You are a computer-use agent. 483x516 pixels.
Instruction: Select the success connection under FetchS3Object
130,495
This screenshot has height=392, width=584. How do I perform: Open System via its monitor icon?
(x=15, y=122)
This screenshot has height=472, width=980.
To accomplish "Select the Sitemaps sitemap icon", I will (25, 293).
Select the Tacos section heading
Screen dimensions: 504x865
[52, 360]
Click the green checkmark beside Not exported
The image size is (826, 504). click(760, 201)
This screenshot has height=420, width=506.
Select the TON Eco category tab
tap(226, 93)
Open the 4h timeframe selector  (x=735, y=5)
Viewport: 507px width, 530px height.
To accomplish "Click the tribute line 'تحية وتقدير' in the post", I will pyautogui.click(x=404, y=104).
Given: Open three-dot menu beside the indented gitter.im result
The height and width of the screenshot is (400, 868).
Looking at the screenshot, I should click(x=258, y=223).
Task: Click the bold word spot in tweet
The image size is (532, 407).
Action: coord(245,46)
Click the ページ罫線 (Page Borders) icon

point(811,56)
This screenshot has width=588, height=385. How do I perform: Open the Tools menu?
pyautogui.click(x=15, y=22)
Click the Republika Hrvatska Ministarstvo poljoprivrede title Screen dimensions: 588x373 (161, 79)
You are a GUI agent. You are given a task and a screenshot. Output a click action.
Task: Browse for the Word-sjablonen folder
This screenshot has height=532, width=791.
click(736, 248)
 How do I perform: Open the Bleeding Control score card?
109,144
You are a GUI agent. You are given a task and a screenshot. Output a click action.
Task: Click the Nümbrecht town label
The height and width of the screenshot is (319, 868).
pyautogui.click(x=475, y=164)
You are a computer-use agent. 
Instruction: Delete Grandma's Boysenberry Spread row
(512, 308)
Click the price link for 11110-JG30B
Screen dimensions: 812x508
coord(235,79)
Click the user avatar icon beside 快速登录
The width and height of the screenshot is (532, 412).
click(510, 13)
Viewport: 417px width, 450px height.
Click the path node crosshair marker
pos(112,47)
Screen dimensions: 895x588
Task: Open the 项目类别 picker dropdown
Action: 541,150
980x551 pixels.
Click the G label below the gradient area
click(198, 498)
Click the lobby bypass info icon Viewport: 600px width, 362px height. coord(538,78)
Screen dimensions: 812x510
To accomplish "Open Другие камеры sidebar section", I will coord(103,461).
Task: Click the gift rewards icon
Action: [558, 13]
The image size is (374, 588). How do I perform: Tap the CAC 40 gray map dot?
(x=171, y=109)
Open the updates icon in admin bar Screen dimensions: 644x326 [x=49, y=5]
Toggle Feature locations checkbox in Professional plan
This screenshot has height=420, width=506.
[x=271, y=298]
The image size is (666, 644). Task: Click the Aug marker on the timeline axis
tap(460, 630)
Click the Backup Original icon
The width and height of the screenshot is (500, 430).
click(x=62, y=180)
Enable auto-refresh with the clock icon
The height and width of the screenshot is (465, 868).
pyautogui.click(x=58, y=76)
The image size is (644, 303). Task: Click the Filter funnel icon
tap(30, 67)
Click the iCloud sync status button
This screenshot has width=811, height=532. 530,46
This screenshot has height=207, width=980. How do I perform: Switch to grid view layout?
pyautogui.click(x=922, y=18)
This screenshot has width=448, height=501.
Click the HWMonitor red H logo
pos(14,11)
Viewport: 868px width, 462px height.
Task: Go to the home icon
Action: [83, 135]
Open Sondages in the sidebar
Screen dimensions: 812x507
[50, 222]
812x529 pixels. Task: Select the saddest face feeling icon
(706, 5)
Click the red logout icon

= = =

Assignment — Copy exactly, and only, the lines from the line that contains "This screenshot has width=448, height=501." through the end of the data above.

Problem solution —
This screenshot has width=448, height=501.
Click the HWMonitor red H logo
pos(14,11)
Viewport: 868px width, 462px height.
Task: Go to the home icon
Action: [83, 135]
Open Sondages in the sidebar
Screen dimensions: 812x507
[50, 222]
812x529 pixels. Task: Select the saddest face feeling icon
(706, 5)
Click the red logout icon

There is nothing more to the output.